Exercise prompt
Give back, word for word, the lines between the one holding "Viewport: 199px width, 158px" and the one holding "click(x=666, y=91)", both included. Leave the pictures out.

(Screenshot and document pointing data)
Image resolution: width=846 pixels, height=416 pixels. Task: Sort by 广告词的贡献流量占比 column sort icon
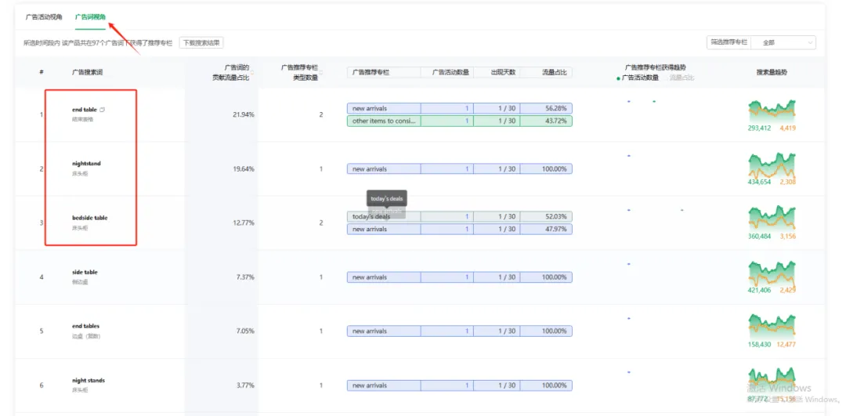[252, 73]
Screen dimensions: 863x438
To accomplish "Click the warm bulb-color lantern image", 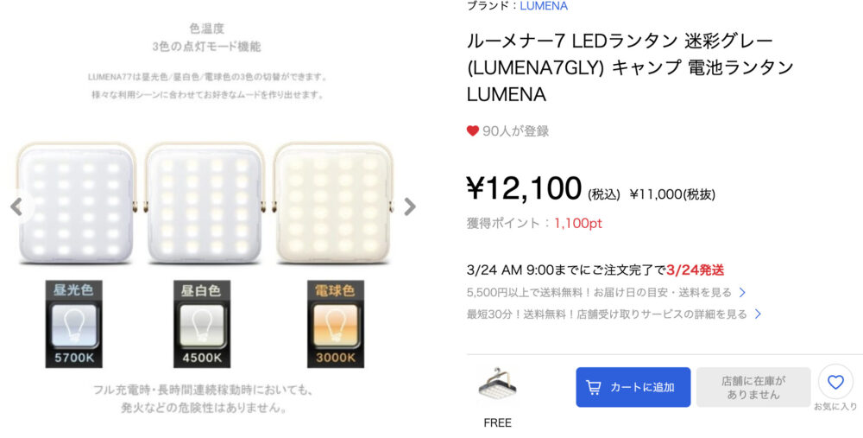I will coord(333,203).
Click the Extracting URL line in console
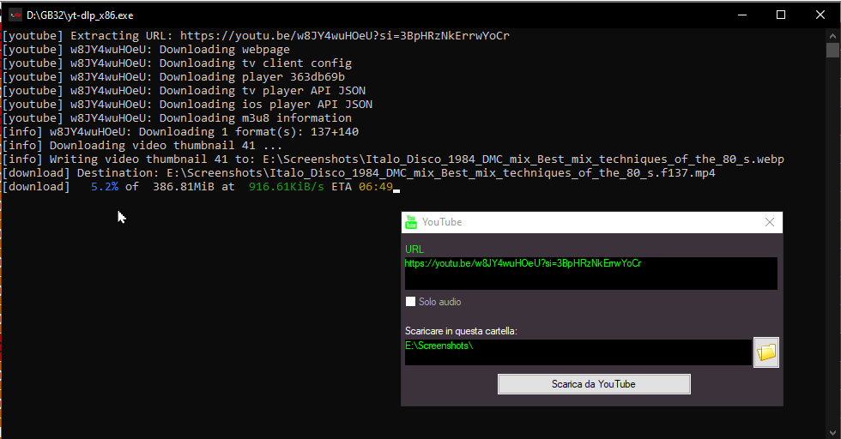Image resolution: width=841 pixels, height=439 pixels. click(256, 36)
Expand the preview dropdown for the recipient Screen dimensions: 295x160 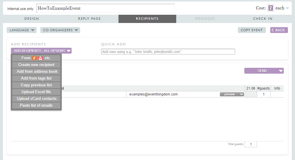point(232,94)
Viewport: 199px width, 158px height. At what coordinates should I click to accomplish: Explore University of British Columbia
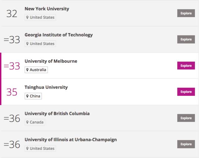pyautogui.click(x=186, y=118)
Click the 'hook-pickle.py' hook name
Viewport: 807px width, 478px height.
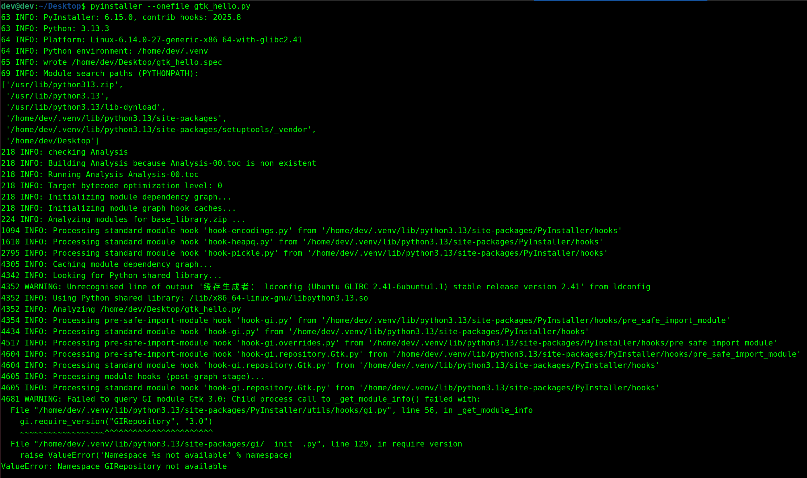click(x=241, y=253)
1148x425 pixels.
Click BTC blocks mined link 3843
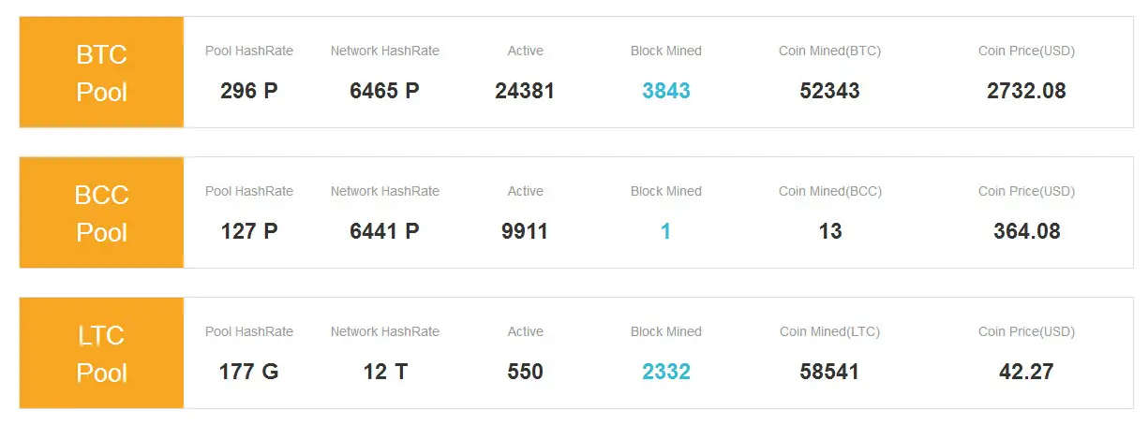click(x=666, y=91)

...

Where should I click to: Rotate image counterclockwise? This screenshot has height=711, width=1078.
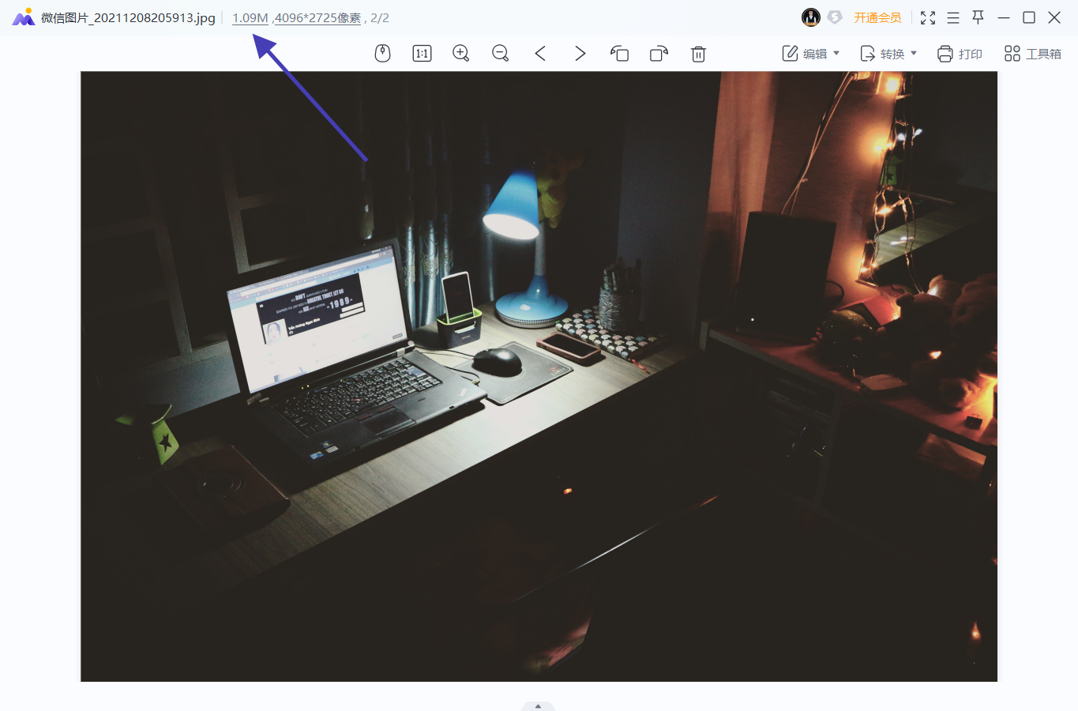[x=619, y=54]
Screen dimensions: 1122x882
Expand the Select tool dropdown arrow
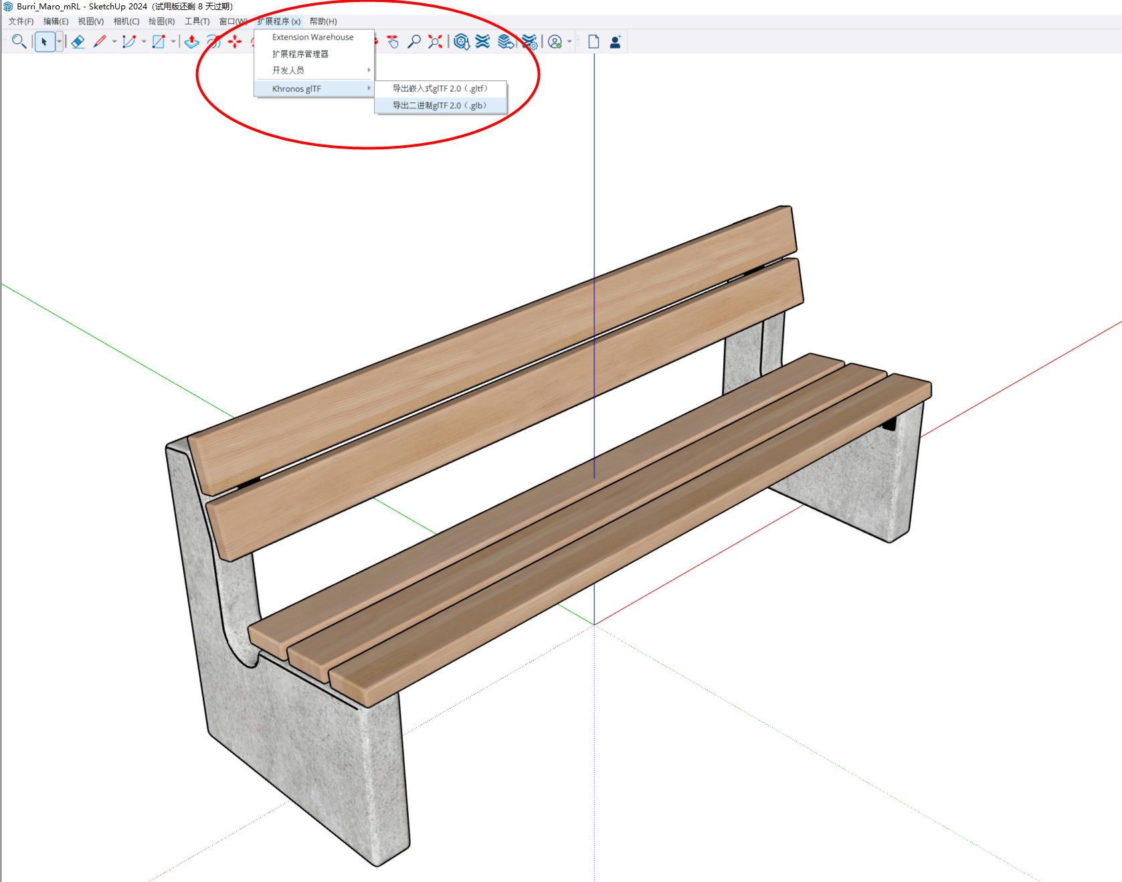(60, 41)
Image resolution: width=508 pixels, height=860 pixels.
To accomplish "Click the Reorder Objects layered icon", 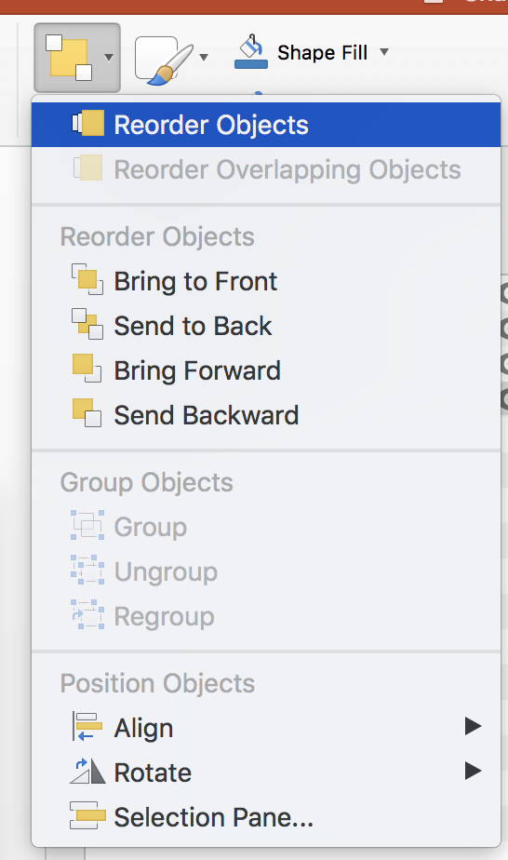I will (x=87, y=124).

...

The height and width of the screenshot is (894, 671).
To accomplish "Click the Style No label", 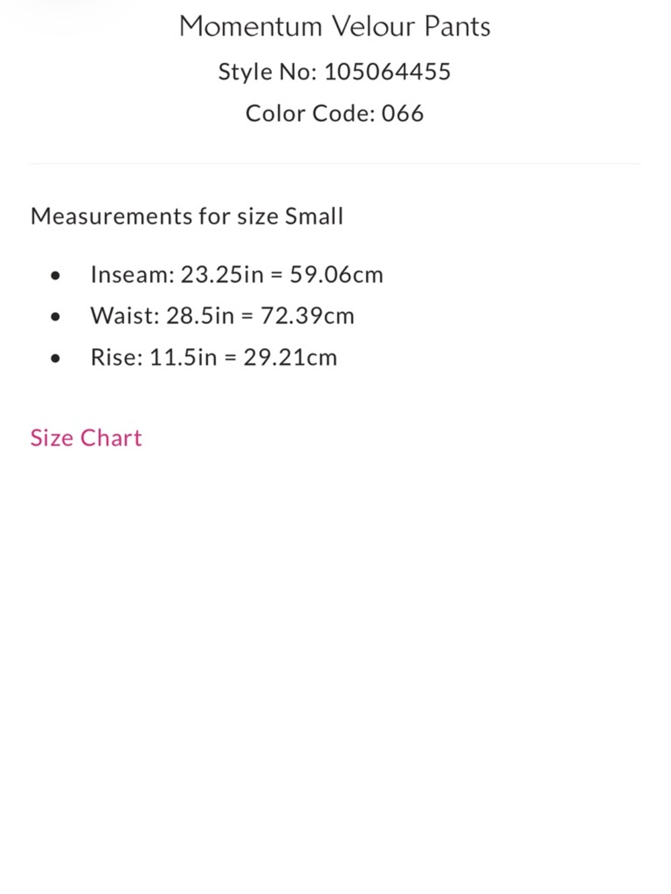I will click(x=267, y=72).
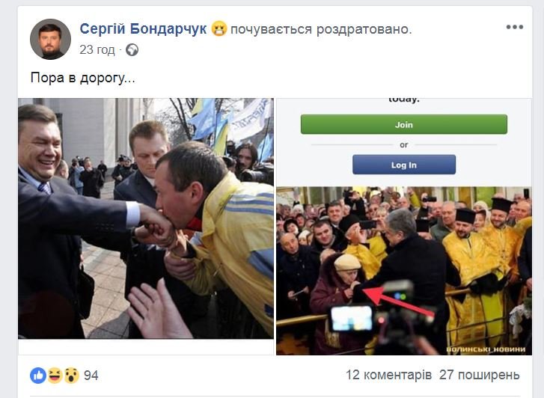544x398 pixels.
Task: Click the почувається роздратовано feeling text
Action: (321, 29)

Solution to the exercise
Viewport: 199px width, 158px height. At what coordinates should I click to accomplish: Explore University of British Columbia
pyautogui.click(x=186, y=118)
Click the 'hook-pickle.py' hook name
Viewport: 807px width, 478px height.
click(x=241, y=253)
1148x425 pixels.
Click BTC blocks mined link 3843
click(x=666, y=91)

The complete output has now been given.